> _Written task_
Pull out every line of the data that contains the string "should", treating case as significant.

(Data for finding displayed items)
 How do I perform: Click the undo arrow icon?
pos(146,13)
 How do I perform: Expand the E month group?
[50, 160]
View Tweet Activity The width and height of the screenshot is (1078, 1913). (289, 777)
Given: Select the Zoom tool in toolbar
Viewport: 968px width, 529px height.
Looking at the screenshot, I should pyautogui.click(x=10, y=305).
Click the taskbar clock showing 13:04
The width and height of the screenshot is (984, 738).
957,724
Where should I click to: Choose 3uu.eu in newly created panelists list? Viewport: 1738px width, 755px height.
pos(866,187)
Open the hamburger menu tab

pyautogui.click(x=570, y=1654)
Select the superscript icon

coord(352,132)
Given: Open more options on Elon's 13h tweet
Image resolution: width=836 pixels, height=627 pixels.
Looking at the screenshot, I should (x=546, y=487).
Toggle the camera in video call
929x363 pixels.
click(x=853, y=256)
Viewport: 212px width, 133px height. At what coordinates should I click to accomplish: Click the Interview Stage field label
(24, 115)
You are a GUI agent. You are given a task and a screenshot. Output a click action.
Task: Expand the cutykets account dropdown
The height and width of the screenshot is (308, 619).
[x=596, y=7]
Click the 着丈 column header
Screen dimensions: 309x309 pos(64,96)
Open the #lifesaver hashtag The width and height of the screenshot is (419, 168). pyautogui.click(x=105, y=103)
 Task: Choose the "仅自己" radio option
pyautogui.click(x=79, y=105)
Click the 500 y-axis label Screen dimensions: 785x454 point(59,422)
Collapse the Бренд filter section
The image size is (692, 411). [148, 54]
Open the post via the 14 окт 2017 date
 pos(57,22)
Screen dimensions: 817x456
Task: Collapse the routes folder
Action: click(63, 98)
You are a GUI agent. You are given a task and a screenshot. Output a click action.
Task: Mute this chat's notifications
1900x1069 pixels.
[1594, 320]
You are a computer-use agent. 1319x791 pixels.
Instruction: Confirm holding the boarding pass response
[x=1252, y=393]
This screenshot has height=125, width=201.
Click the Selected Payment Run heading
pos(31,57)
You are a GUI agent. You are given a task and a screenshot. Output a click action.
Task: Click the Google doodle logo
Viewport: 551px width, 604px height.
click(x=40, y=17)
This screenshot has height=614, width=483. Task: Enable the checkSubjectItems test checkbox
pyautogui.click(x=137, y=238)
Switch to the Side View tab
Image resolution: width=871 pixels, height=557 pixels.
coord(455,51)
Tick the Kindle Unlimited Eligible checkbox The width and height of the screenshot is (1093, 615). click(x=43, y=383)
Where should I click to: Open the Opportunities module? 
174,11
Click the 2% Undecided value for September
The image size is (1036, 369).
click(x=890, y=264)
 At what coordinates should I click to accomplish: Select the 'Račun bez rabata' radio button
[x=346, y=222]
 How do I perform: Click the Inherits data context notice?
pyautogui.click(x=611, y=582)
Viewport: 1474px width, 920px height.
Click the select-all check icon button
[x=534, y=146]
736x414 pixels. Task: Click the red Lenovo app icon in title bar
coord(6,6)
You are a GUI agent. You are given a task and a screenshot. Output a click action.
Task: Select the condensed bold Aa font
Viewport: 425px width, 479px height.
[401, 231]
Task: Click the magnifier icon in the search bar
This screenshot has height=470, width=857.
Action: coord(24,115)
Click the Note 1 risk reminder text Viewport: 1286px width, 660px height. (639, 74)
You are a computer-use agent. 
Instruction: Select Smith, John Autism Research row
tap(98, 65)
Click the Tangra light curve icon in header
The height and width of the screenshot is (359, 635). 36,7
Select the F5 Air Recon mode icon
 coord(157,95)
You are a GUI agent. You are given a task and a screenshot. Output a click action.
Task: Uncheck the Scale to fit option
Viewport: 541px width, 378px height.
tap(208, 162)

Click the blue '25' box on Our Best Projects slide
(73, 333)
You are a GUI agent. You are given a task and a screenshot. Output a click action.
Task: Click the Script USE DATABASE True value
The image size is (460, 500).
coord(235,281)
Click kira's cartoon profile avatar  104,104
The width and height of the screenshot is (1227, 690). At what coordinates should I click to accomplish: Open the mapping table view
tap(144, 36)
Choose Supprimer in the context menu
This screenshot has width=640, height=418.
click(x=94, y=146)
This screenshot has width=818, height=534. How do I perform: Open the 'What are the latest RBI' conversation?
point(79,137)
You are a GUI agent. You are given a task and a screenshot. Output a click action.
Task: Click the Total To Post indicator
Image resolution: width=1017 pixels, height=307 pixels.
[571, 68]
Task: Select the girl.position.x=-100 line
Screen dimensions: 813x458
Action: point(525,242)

> _Final result_
Looking at the screenshot, I should pyautogui.click(x=10, y=305).
Where should I click to: Choose 3uu.eu in newly created panelists list? Viewport: 1738px width, 755px height.
Looking at the screenshot, I should (x=546, y=487).
Viewport: 212px width, 133px height. At what coordinates should I click to accomplish: Click the Interview Stage field label
Where should I click to: Open the Opportunities module? 
 At what coordinates should I click to accomplish: Select the 'Račun bez rabata' radio button
The width and height of the screenshot is (1227, 690). At what coordinates should I click to accomplish: Open the mapping table view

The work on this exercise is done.